The FDA has granted breakthrough therapy designation to Hemab Therapeutics’ sutacimig to prevent bleeding in people with the rare disorder Glanzmann thrombasthenia.

Hemab Therapeutics has received breakthrough therapy designation from the US Food and Drug Administration (FDA) for sutacimig as a preventive treatment for bleeding episodes in people living with Glanzmann thrombasthenia.

The designation applies to the use of sutacimig as a prophylactic therapy for the rare inherited disorder, which is characterised by severe and sometimes life-threatening bleeding due to impaired platelet function. There are currently no approved treatments designed to prevent bleeding episodes in this patient population.

Breakthrough therapy designation is intended to accelerate the development and regulatory review of drugs targeting serious or life-threatening conditions where early clinical evidence indicates the potential for substantial improvement over existing therapies.
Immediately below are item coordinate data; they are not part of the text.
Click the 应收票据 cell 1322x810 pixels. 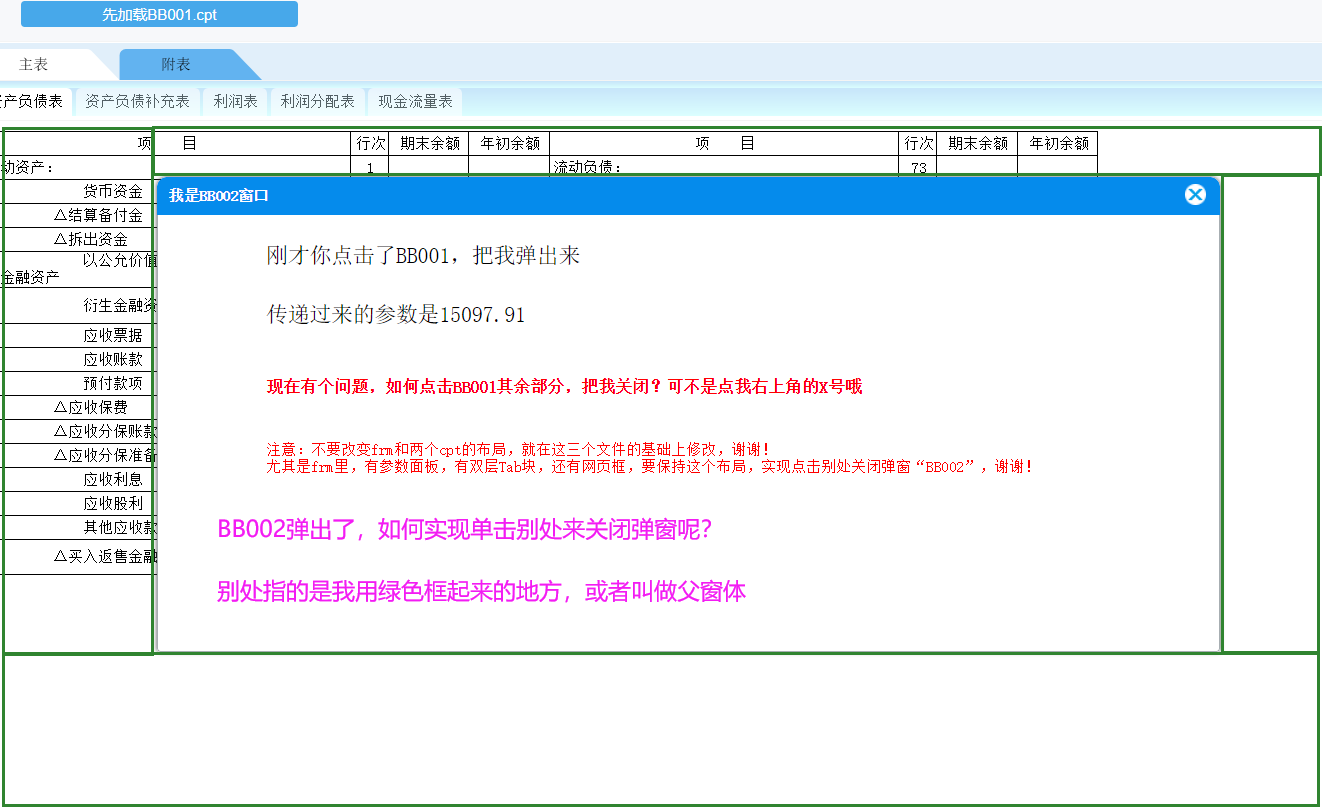(x=112, y=335)
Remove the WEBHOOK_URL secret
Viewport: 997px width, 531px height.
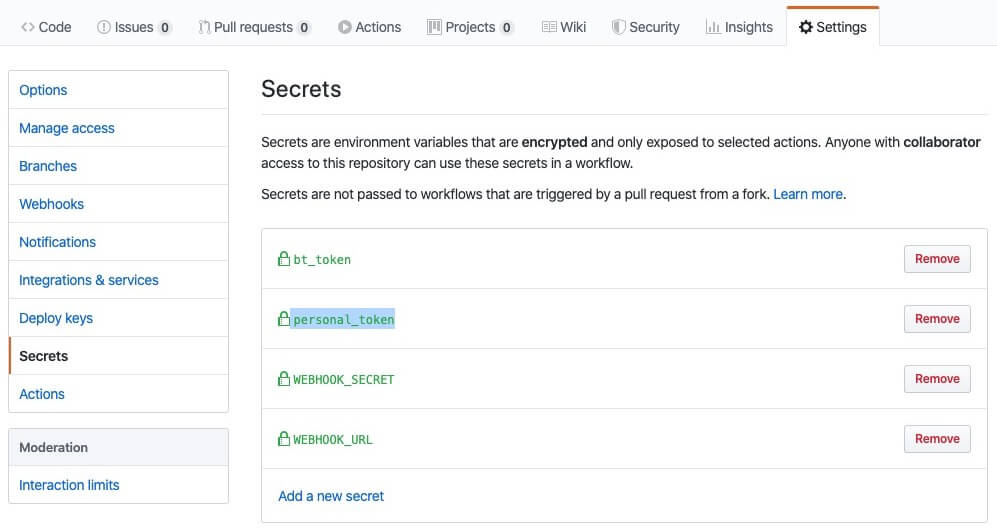pos(937,439)
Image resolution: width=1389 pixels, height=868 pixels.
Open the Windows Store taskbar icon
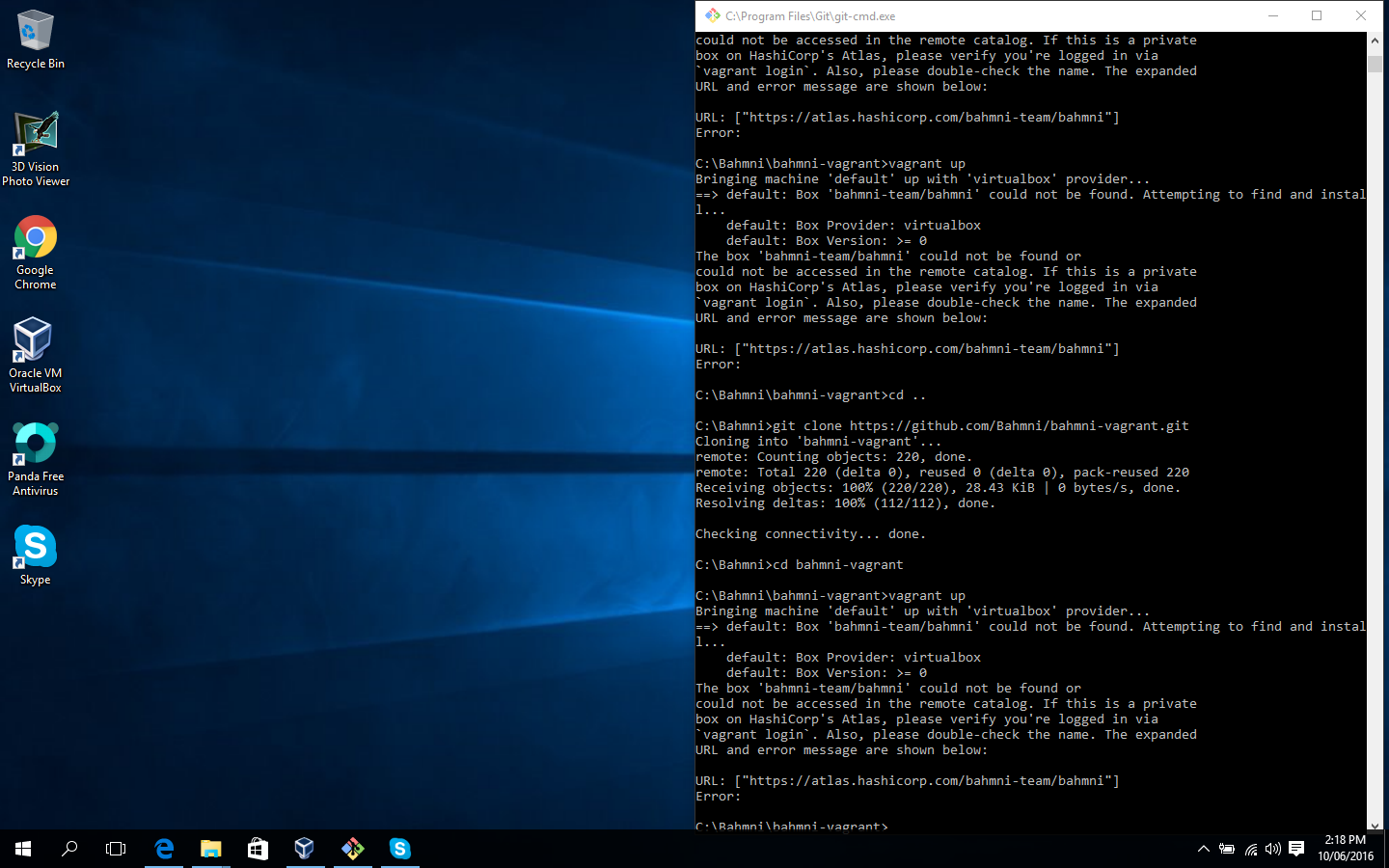coord(258,849)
Hemab said the designation was based on data from the completed Phase 2 multiple ascending dose portion of its Phase 1/2 clinical study, HMB-001-CL101. The results showed consistent reductions in bleeding events among participants, including severe bleeds requiring high-intensity treatments such as recombinant factor VIIa, platelet transfusions, plasma, cryoprecipitate or medical procedures.

Benny Sorensen, chief executive officer of Hemab Therapeutics, said: “We are proud to announce this Breakthrough Therapy Designation, which recognizes both the potential for sutacimig to address a significant unmet need, and the urgency of bringing new treatment options to people living with Glanzmann thrombasthenia who have been historically underserved.”

He added: “We look forward to continued collaboration with the FDA, with the goal of bringing the first prophylactic treatment to this patient population.”

Sutacimig is designed to reduce bleeding risk in people with Glanzmann thrombasthenia by targeting underlying mechanisms involved in the disorder. If successful in later-stage trials, the therapy could become the first preventive treatment option for patients, who currently rely on treatments that attempt to control bleeding once it has already started.

According to data from the international Glanzmann’s 360 natural history study, the disease places a heavy burden on patients’ daily lives. Among 117 participants in the study, 88% reported at least one bleeding episode in the previous week, while 65% required a hospital visit related to bleeding within the previous six months.

The condition can significantly affect quality of life. More than 80% of patients reported missing work or school due to bleeding, and over half said the disorder restricted social activities and travel.

Suthesh Sivapalaratnam, consultant haematologist at Barts Health NHS Trust, said: “In people living with Glanzmann thrombasthenia, the impact of frequent bleeding can be life-altering and have an immense impact on quality of life; it results in lost days at school or work and psychological stress. The current therapies inadequately control bleeding let alone prevent it; the unmet need for people living with Glanzmann thrombasthenia is clear.”

He added: “This Breakthrough Therapy Designation is a critical step towards a potentially better therapeutic option for providers and patients who are urgently waiting.”

In addition to breakthrough therapy designation, sutacimig has previously received both fast track and orphan drug designations from the FDA. These regulatory programmes are designed to support the development of treatments for serious conditions and rare diseases.